___ Passage ___

As we noted ante, although the Jacobson appellants in this appeal have fully adopted the factual and legal averments of the SG appellants, the Jacobson appellants also included an additional argument not raised by the SG appellants, to wit: as “broker-dealers” within the meaning of paragraph 7 of the account agreement, they are entitled in their own right to enforce the arbitration provision against the Joneses as third party beneficiaries to that agreement. We disagree.

For a nonsignatory to invoke an arbitration provision in an agreement based on a third party beneficiary theory, the nonsignatory beneficiary first must establish the agreement was applicable to the controversy. (See, e.g., Keller Construction Co. v. Kashani (1990) 220 Cal.App.3d 222, 229 [269 Cal.Rptr. 259] [a sole general partner of a limited partnership is subject to arbitration agreement between the partnership and a third party because the general partner is an agent and beneficiary of the partnership and because that agreement is applicable to the lawsuit brought by plaintiff].)

Not unexpectedly, the Jacobson appellants have not cited any authority holding a third party beneficiary can invoke an arbitration clause in an agreement not applicable to the lawsuit. As we noted ante, there is not a sufficient nexus between the account agreement containing the arbitration provision and the allegations, claims and damages sought by the Joneses in their amended complaint. We thus reject the argument of the Jacobson appellants that they were entitled to enforce the arbitration provision in their own right or as third party beneficiaries.

___ Dataset excerpts ___

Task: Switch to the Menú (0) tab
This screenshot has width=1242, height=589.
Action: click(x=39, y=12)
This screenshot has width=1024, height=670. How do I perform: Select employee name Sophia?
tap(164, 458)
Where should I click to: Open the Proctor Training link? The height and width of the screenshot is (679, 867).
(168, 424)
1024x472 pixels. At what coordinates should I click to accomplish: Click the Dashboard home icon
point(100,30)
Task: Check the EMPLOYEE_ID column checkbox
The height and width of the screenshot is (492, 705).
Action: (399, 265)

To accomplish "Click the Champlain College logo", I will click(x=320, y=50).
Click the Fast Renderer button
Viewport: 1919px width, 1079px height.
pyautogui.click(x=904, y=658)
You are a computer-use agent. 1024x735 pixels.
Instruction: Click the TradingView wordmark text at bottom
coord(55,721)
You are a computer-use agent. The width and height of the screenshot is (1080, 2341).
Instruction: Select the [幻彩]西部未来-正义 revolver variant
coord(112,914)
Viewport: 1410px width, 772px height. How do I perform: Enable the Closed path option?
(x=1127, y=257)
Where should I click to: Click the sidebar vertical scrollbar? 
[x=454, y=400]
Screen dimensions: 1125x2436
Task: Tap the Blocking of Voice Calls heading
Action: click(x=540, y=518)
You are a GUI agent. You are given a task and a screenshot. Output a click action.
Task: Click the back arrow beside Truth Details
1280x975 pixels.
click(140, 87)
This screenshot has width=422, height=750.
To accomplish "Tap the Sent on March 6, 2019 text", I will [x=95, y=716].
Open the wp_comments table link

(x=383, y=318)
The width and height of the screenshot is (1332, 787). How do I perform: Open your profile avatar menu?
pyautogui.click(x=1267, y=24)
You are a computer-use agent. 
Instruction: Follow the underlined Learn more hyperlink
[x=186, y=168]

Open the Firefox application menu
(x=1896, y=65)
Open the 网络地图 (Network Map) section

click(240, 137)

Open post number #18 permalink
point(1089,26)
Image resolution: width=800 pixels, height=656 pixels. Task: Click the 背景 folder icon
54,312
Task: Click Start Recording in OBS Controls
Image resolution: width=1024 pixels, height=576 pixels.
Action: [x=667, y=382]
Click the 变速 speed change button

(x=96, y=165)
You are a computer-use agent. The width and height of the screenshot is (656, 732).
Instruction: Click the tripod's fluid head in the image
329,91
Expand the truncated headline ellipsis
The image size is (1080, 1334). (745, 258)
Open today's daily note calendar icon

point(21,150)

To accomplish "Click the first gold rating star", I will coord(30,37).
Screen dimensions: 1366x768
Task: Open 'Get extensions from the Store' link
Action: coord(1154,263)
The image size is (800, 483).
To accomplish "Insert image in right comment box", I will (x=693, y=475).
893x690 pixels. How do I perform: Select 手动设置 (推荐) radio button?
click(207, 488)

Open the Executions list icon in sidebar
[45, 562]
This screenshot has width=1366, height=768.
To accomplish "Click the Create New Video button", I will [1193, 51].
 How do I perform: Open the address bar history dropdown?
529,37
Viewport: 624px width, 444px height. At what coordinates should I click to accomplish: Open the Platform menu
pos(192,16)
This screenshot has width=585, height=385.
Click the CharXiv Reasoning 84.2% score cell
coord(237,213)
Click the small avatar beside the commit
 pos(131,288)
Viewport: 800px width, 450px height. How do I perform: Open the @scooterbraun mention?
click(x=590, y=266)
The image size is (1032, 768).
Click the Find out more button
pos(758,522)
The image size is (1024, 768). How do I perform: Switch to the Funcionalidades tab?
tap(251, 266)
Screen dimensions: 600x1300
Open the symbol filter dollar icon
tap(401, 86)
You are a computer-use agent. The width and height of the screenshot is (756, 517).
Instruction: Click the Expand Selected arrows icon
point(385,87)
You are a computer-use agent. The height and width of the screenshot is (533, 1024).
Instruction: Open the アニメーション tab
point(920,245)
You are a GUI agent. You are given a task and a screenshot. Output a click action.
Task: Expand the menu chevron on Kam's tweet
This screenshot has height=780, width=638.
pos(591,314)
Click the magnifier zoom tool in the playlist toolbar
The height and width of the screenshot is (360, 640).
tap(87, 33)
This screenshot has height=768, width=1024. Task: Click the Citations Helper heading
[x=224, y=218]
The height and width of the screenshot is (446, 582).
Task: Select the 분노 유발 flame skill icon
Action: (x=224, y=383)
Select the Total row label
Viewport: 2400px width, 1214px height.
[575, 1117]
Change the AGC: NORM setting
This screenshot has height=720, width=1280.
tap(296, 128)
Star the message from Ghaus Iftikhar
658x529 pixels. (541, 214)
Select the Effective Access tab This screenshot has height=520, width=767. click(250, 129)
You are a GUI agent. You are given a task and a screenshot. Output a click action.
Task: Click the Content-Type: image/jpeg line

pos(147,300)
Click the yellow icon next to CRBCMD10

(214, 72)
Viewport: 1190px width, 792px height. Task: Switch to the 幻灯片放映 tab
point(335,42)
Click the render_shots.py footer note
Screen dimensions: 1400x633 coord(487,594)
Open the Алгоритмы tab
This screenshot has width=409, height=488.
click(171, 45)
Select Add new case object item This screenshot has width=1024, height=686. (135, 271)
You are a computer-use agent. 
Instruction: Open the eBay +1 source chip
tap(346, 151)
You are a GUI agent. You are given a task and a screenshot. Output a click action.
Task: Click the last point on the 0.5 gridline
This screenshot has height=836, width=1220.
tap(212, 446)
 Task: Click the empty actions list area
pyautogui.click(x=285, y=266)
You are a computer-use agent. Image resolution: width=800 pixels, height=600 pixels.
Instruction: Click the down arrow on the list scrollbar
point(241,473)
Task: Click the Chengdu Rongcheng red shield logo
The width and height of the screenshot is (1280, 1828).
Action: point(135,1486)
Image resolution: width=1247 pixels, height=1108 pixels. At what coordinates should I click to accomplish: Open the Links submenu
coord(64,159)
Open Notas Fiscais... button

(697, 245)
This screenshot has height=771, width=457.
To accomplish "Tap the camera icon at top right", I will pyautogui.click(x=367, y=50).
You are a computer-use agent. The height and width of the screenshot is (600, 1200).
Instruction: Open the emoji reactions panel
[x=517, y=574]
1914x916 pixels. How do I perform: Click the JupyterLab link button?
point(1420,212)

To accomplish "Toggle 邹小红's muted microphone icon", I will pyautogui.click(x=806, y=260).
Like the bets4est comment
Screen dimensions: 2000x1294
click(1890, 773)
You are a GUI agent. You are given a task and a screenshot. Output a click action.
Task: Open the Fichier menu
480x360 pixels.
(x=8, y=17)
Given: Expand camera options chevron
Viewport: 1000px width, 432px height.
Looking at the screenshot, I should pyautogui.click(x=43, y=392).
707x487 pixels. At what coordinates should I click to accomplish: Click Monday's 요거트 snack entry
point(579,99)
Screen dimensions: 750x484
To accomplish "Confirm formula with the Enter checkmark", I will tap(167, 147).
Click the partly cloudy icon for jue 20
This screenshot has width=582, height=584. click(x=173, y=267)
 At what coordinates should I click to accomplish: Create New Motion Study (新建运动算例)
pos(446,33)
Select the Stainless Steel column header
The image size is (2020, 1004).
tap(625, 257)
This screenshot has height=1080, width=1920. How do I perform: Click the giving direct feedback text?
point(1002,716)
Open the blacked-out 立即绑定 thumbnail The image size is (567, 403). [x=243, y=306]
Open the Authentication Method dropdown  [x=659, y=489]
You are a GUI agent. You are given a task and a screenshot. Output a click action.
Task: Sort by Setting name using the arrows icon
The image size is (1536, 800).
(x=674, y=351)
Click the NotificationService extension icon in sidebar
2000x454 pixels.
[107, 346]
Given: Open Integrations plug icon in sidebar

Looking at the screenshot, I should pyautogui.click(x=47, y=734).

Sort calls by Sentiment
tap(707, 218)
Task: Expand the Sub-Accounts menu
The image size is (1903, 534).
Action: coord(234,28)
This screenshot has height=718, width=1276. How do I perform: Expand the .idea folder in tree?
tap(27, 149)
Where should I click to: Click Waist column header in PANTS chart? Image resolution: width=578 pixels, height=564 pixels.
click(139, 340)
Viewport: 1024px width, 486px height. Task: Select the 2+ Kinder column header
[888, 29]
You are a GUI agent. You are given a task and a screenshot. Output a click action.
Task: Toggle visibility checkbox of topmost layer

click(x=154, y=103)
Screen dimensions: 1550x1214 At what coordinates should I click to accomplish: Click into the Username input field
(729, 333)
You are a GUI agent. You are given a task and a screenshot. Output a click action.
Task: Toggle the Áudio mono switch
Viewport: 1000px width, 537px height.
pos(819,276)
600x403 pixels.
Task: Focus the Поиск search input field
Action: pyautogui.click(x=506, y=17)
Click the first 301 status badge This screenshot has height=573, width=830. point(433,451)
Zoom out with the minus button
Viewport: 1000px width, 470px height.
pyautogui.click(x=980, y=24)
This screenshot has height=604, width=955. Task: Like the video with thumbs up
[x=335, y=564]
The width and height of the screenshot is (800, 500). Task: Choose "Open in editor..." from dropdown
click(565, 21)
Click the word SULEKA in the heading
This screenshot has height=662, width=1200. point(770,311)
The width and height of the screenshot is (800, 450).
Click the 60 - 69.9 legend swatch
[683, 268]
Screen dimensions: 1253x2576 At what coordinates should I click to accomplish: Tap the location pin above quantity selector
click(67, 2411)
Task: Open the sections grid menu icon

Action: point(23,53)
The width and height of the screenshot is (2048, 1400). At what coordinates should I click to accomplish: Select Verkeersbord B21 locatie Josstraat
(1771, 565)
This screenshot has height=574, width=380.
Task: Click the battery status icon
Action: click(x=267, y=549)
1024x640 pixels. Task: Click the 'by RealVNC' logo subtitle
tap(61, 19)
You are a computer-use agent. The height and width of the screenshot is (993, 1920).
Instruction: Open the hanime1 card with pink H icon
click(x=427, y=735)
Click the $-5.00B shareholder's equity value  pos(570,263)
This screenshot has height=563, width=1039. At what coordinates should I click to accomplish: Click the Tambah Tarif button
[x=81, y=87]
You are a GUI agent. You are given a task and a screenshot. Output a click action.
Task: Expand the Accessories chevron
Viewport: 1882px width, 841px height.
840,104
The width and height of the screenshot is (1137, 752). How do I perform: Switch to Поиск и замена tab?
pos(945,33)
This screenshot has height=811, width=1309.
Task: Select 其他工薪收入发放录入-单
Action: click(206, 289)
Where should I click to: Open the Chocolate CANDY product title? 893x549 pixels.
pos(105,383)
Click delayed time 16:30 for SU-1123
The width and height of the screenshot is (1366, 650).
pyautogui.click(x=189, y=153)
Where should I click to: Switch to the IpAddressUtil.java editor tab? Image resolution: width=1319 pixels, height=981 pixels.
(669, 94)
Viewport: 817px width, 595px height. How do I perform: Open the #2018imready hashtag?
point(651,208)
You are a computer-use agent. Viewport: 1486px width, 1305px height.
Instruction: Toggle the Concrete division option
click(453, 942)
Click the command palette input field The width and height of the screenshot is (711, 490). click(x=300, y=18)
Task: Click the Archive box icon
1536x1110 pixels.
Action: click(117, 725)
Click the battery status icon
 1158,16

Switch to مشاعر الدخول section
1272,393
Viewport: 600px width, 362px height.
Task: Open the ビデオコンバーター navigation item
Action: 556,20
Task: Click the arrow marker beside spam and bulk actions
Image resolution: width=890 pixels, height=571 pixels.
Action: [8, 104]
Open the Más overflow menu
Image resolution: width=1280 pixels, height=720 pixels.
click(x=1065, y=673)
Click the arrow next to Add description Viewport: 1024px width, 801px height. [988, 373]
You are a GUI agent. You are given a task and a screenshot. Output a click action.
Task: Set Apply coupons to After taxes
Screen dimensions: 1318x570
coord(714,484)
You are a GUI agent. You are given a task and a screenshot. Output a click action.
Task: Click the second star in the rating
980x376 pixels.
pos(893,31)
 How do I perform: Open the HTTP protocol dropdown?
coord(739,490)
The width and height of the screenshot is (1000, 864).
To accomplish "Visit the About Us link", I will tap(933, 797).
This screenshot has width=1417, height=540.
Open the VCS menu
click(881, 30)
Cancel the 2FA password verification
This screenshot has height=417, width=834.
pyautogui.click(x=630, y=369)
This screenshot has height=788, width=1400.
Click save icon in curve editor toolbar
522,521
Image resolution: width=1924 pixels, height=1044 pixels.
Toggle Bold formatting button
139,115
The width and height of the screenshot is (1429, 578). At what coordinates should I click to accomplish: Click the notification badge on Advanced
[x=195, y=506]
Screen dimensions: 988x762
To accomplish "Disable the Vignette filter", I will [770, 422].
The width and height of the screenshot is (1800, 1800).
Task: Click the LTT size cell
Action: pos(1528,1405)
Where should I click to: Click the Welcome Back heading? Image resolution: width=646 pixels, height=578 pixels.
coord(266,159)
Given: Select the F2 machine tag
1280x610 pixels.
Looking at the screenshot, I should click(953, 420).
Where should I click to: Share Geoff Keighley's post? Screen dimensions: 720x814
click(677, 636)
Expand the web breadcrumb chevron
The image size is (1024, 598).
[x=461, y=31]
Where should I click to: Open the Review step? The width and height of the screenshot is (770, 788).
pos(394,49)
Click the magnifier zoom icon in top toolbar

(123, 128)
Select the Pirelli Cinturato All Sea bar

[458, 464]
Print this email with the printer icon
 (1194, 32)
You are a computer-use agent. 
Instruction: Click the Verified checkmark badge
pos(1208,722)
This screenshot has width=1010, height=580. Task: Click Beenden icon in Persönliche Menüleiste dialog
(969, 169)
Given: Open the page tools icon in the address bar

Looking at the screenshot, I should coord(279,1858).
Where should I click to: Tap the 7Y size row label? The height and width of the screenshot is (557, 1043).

___

** What to produce **
In the passage on arbitration, what must a nonsignatory beneficiary establish first in order to invoke an arbitration provision under a third party beneficiary theory?

** Expected answer **
The nonsignatory beneficiary must first establish that the agreement was applicable to the controversy.